El primer Mundial expandido a 24 selecciones fue un banquete futbolístico inolvidable. España albergó la duodécima edición de la Copa del Mundo en un torneo que desplegó estadios modernos a lo largo de 14 ciudades y dejó partidos grabados a fuego en la memoria colectiva del deporte, como la exhibición de Sarrià y la salvaje semifinal de Sevilla.
La Selección de Brasil, dirigida por Telê Santana, enamoró al planeta entero con un fútbol de toque, virtuosismo y belleza pura articulado por figuras eternas como Zico, Sócrates, Falcão, Junior y Toninho Cerezo. Sin embargo, la gran historia de redención del torneo la protagonizó la Selección de Italia. Tras avanzar a duras penas en la primera fase con tres empates opacos y envuelta en feroces críticas de la prensa de su país por el caso de apuestas 'Totonero', la 'Azzurra' de Marcello Lippi resurgió de forma prodigiosa.
En la segunda fase cuadrangular disputada en el Estadio de Sarrià de Barcelona, Italia superó 2-1 a la Argentina de un joven Diego Maradona y se midió a Brasil en uno de los partidos más legendarios de todos los tiempos. El delantero italiano Paolo Rossi, que llevaba casi tres años sin marcar un gol oficial tras cumplir su sanción, desató un hat-trick inolvidable para vencer 3-2 a la deslumbrante Seleção brasileña en un choque épico.
En las semifinales, Rossi volvió a ser decisivo anotando un doblete ante Polonia (2-0). Por su parte, Alemania Federal y Francia disputaron en el Ramón Sánchez-Pizjuán de Sevilla la semifinal más dramática de la historia: tras empatar 3-3 en los 120 minutos (con una violenta entrada del guardameta alemán Harald Schumacher sobre Patrick Battiston que lo dejó inconsciente), Alemania se impuso en la primera definición por penales en la historia de los Mundiales.
La gran final se celebró el 11 de julio de 1982 en el Estadio Santiago Bernabéu de Madrid ante 90.000 espectadores y la presencia del Rey Juan Carlos I y del Presidente italiano Sandro Pertini. Tras fallar Antonio Cabrini un penal en el primer tiempo, Italia desató una tormenta ofensiva en la segunda mitad: Paolo Rossi abrió la cuenta de cabeza al minuto 57, Marco Tardelli anotó el 2-0 al minuto 69 desencadenando su célebre y apasionado grito de gol (la imagen más icónica del fútbol italiano), y Alessandro Altobelli firmó el 3-0. Paul Breitner descontó para los germanos. Dino Zoff, a sus 40 años y 133 días, levantó el trofeo como capitán, otorgándole a Italia su tercera estrella mundial.

————————

- Preguntas de estudio
A. Traduce al inglés esta oración del texto sobre el Mundial de España: "Dino Zoff, a sus 40 años y 133 días, levantó el trofeo como capitán, otorgándole a Italia su tercera estrella mundial."
B. Reproduce sin cambios el fragmento del texto sobre el Mundial de España que arranca con las palabras que incluyen "En las semifinales, Rossi" y acaba en "de los Mundiales.".
C. Según el texto sobre el Mundial de España, ¿en qué estadio se jugó la final?

————————

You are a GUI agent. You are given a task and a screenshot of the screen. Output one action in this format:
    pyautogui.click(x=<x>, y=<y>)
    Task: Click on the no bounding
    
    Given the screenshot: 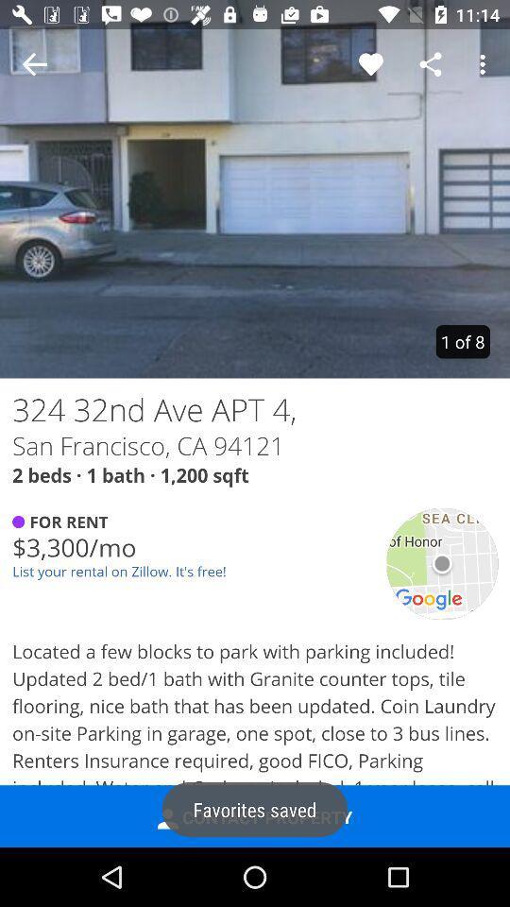 What is the action you would take?
    pyautogui.click(x=34, y=64)
    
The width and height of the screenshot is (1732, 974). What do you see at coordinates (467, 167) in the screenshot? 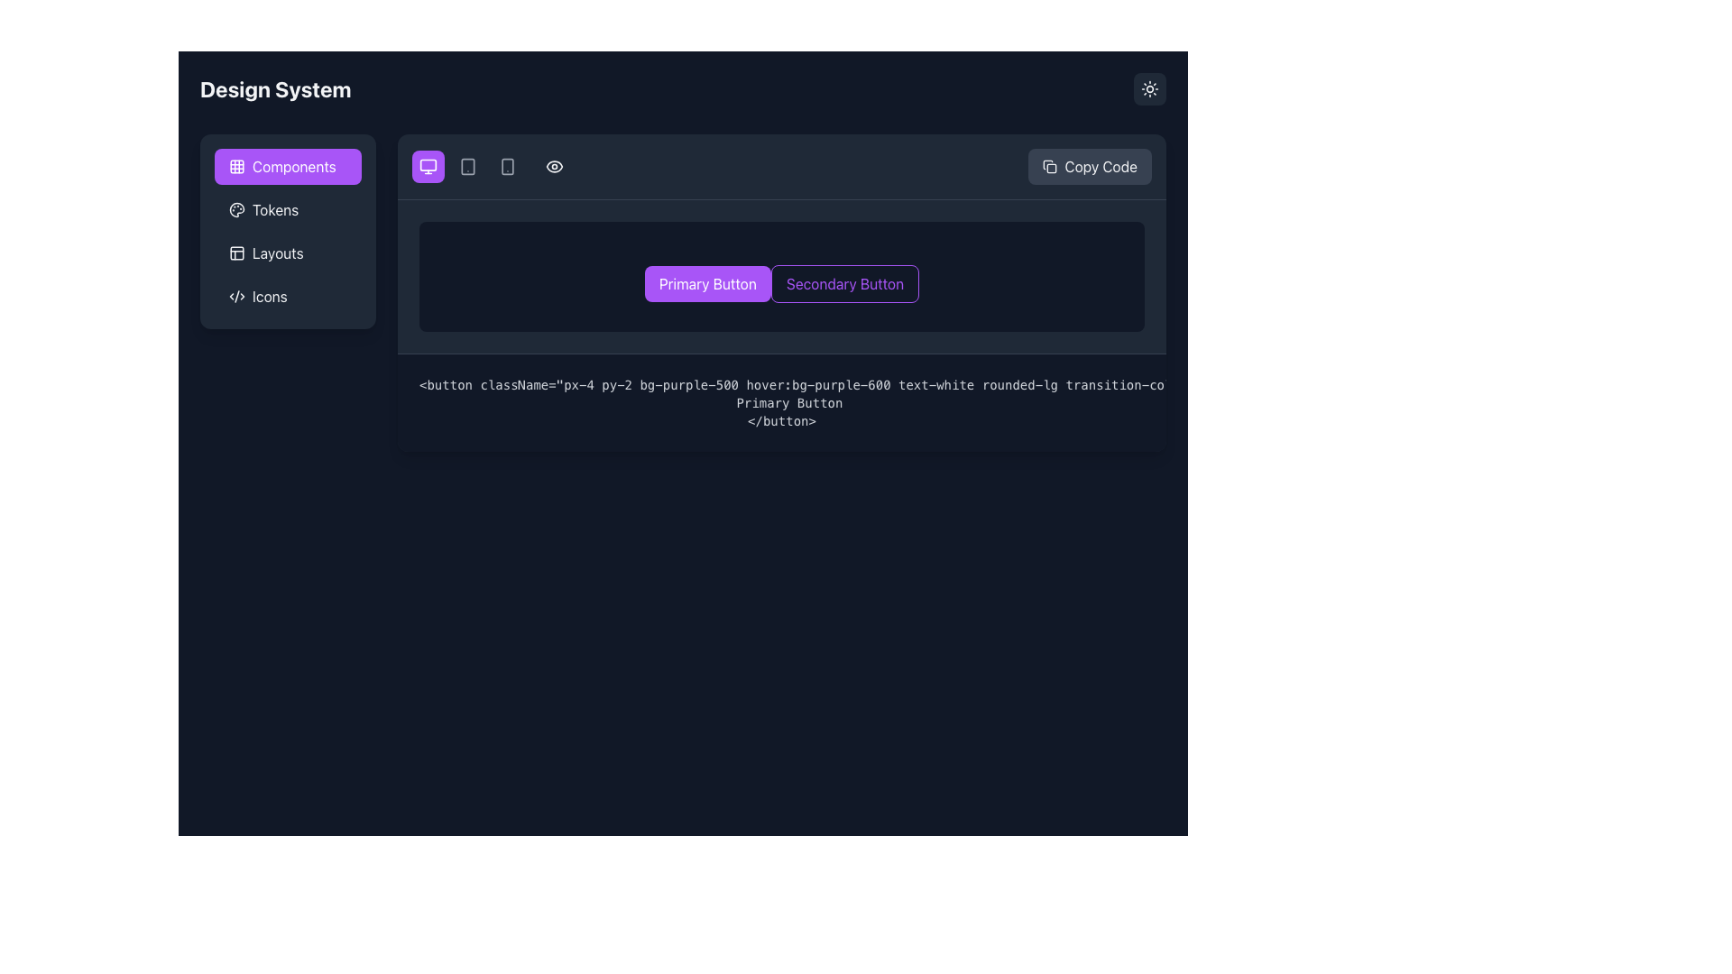
I see `the small rounded rectangular button with a tablet icon in the center to observe its hover effect` at bounding box center [467, 167].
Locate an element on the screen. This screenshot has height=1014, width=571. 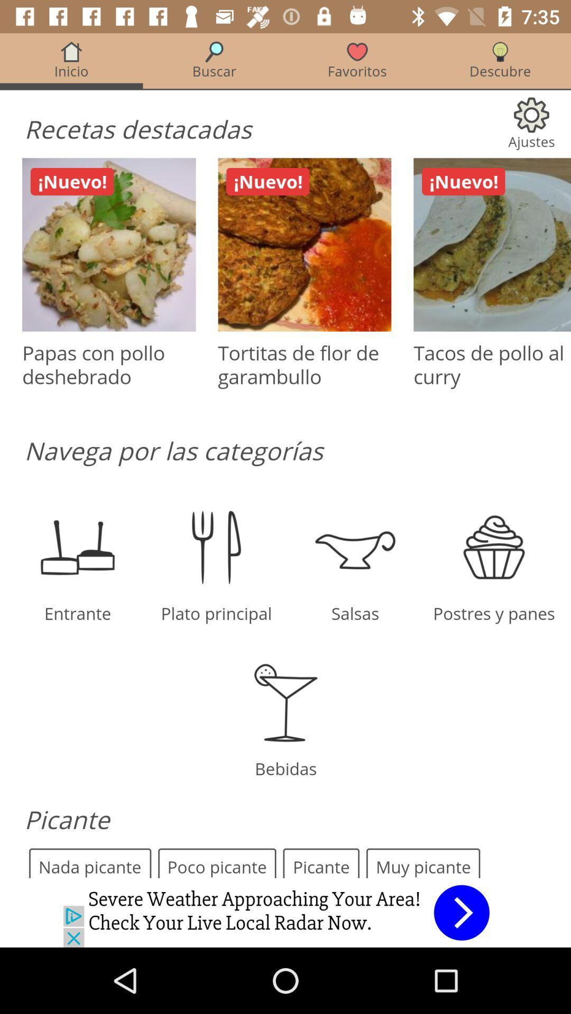
open advertisement is located at coordinates (285, 912).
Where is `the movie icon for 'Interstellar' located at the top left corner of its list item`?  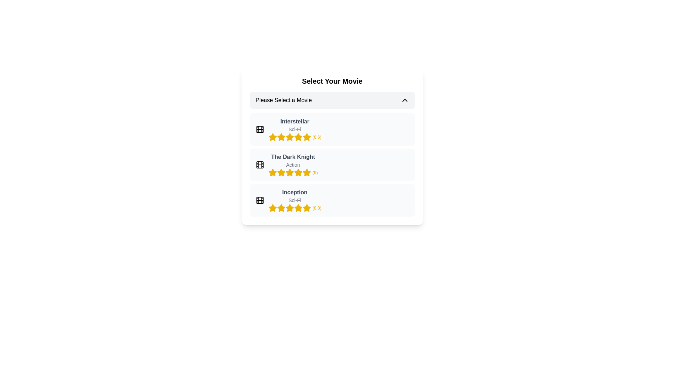
the movie icon for 'Interstellar' located at the top left corner of its list item is located at coordinates (259, 130).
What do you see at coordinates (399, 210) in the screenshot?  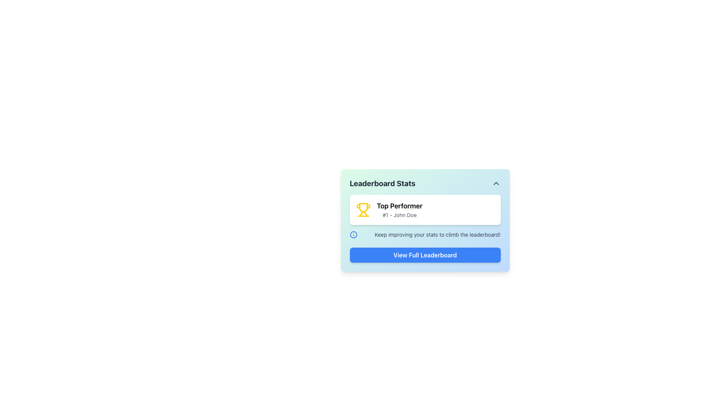 I see `the 'Top Performer' text display element that shows the title 'Top Performer' and subtitle '#1 - John Doe' within the 'Leaderboard Stats' section` at bounding box center [399, 210].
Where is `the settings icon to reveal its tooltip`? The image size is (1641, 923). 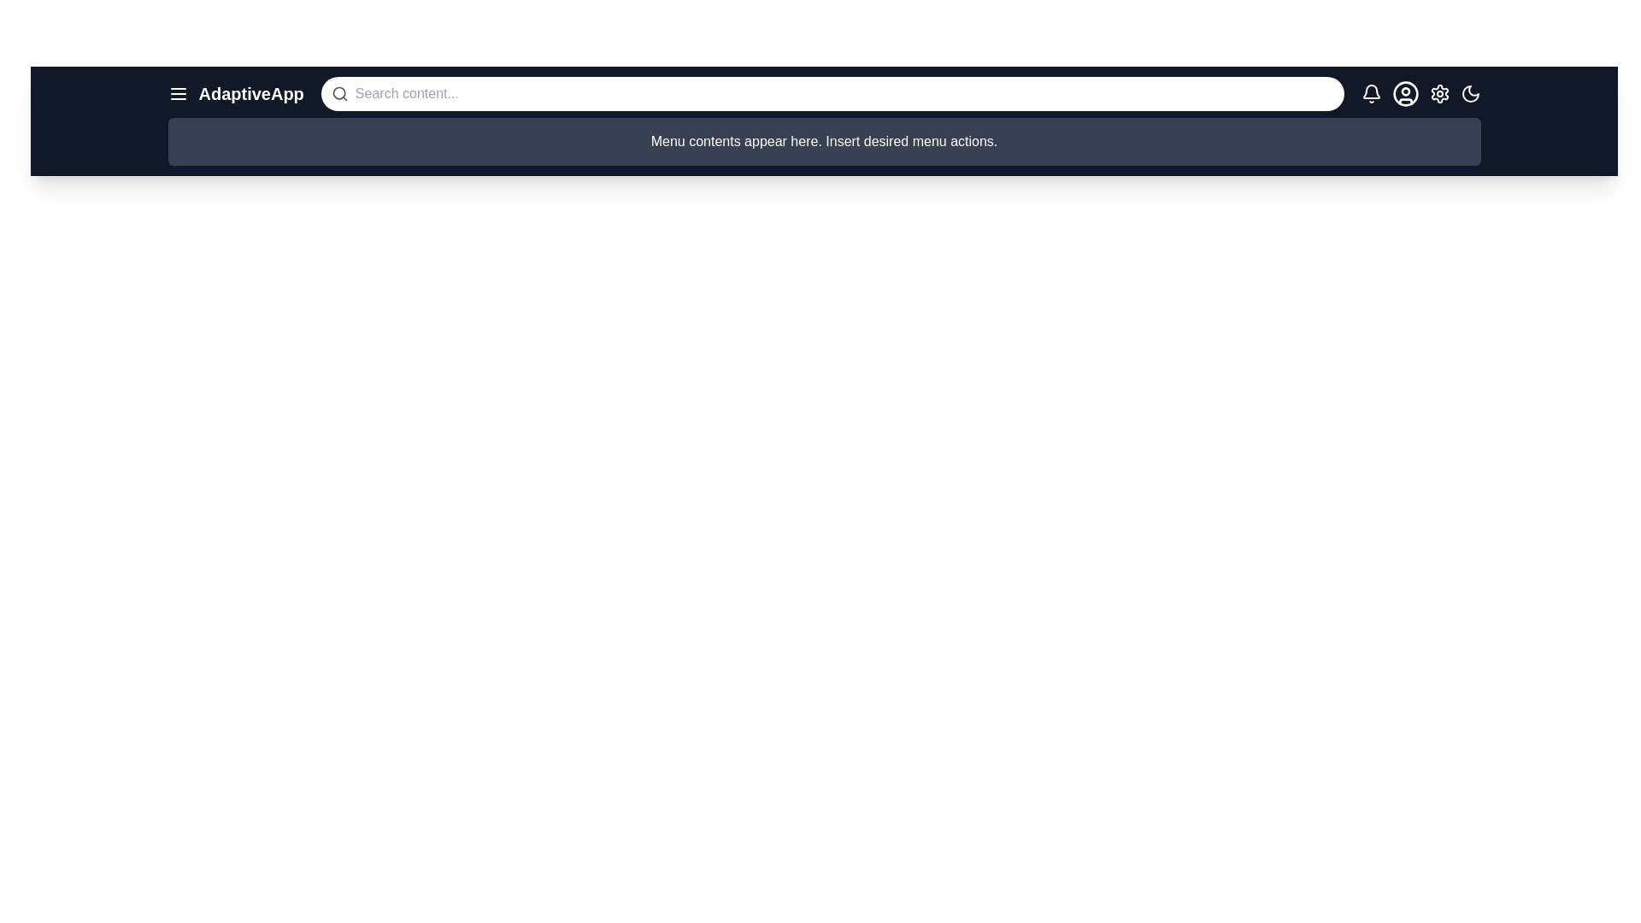
the settings icon to reveal its tooltip is located at coordinates (1439, 94).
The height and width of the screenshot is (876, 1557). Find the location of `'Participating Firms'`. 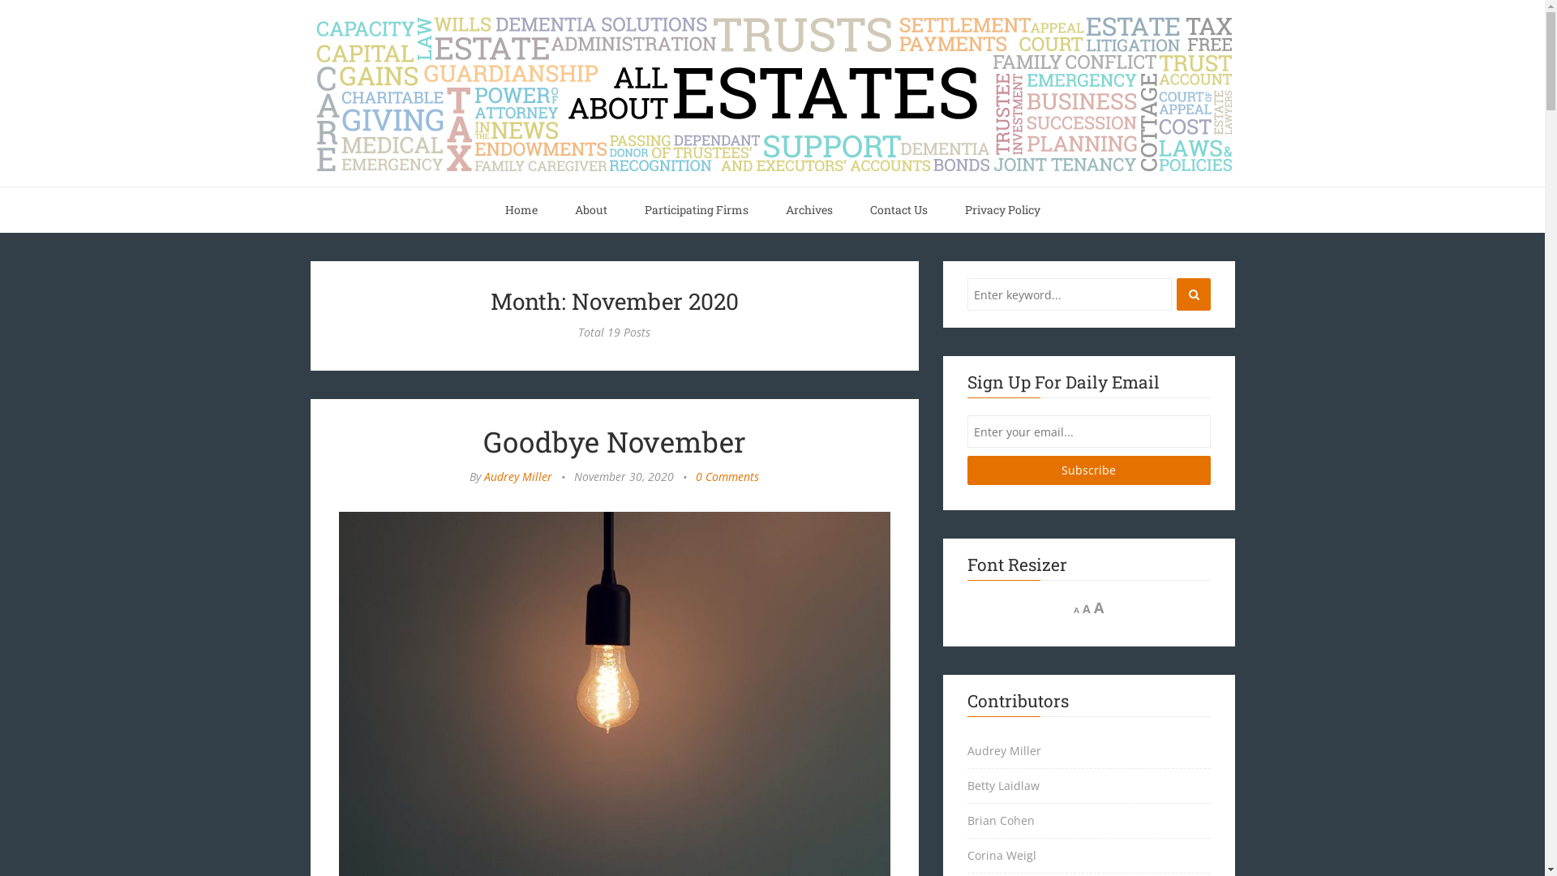

'Participating Firms' is located at coordinates (697, 208).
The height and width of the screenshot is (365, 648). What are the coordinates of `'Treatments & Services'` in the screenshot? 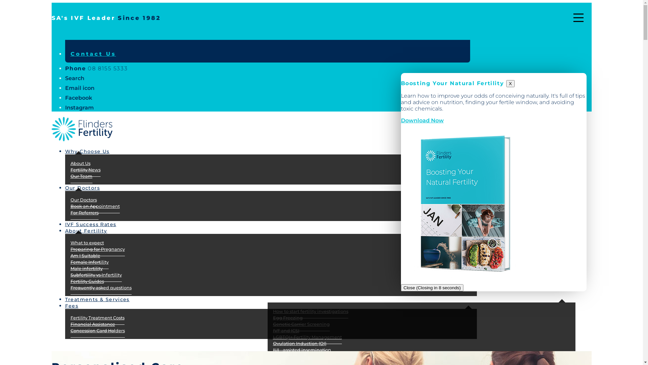 It's located at (102, 298).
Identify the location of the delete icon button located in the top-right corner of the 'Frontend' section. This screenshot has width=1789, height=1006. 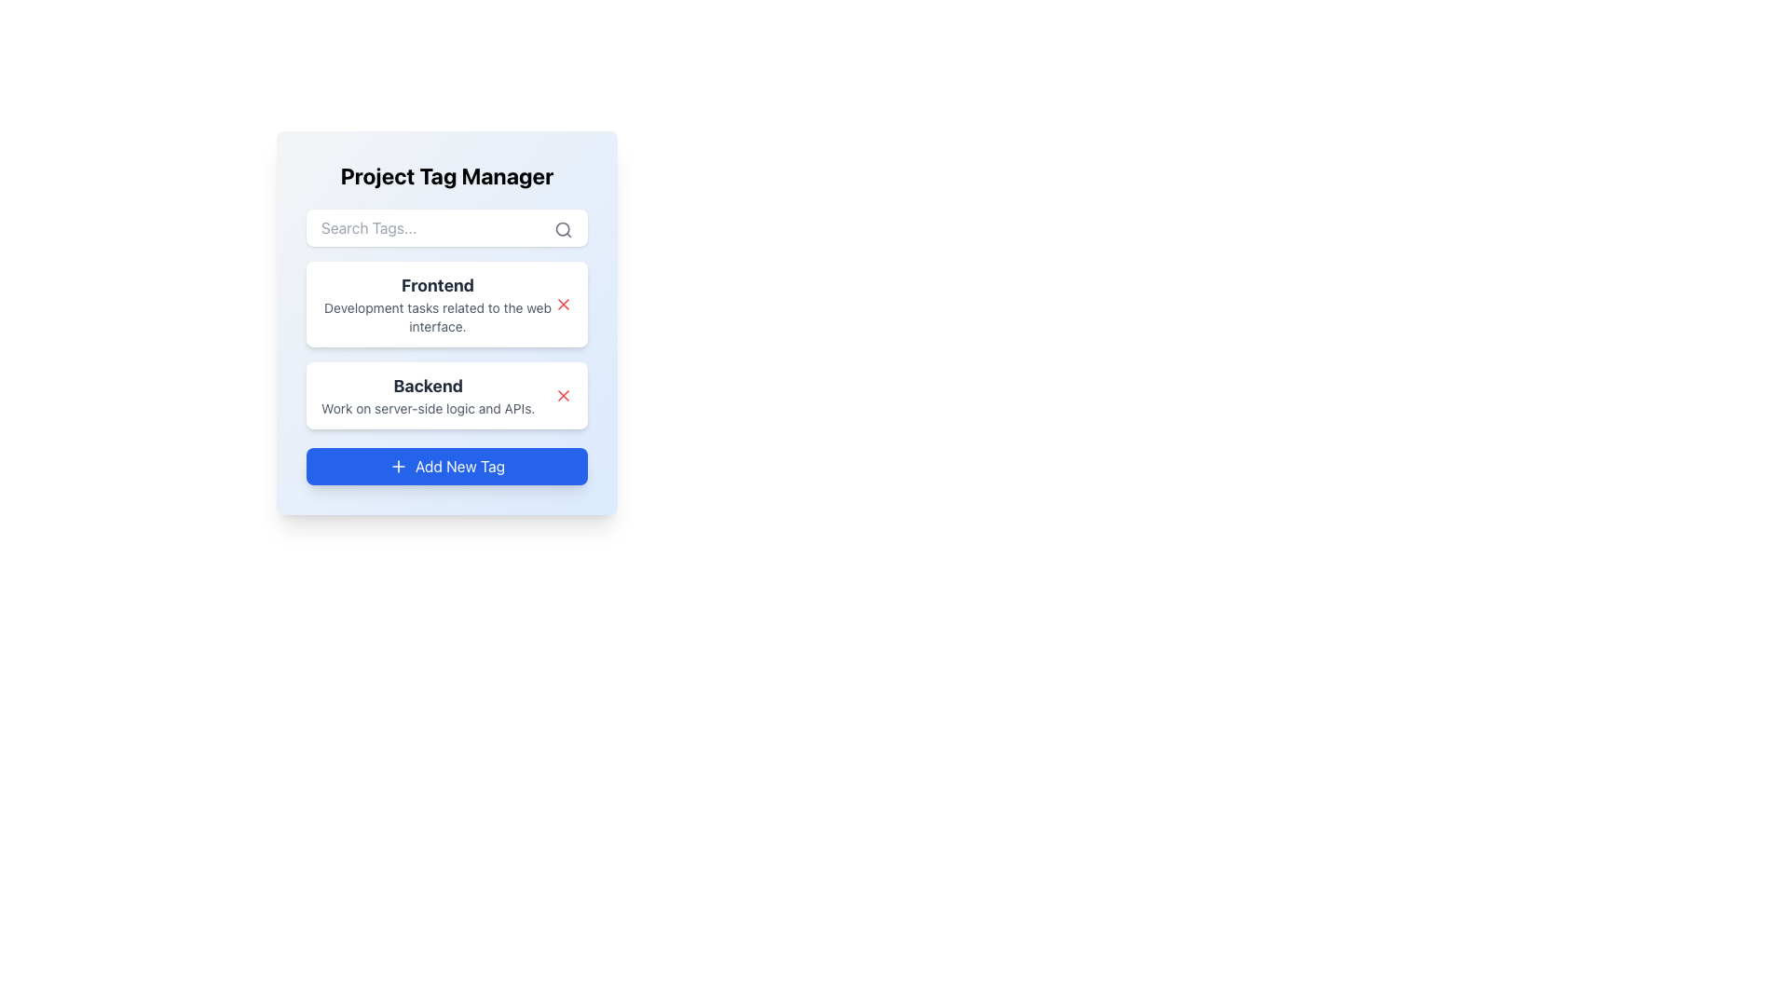
(562, 394).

————————

- Lista de respuestas
A. Dino Zoff, at 40 years and 133 days old, lifted the trophy as captain, giving Italy its third World Cup star.

B.
En las semifinales, Rossi volvió a ser decisivo anotando un doblete ante Polonia (2-0). Por su parte, Alemania Federal y Francia disputaron en el Ramón Sánchez-Pizjuán de Sevilla la semifinal más dramática de la historia: tras empatar 3-3 en los 120 minutos (con una violenta entrada del guardameta alemán Harald Schumacher sobre Patrick Battiston que lo dejó inconsciente), Alemania se impuso en la primera definición por penales en la historia de los Mundiales.

C. En el Estadio Santiago Bernabéu de Madrid.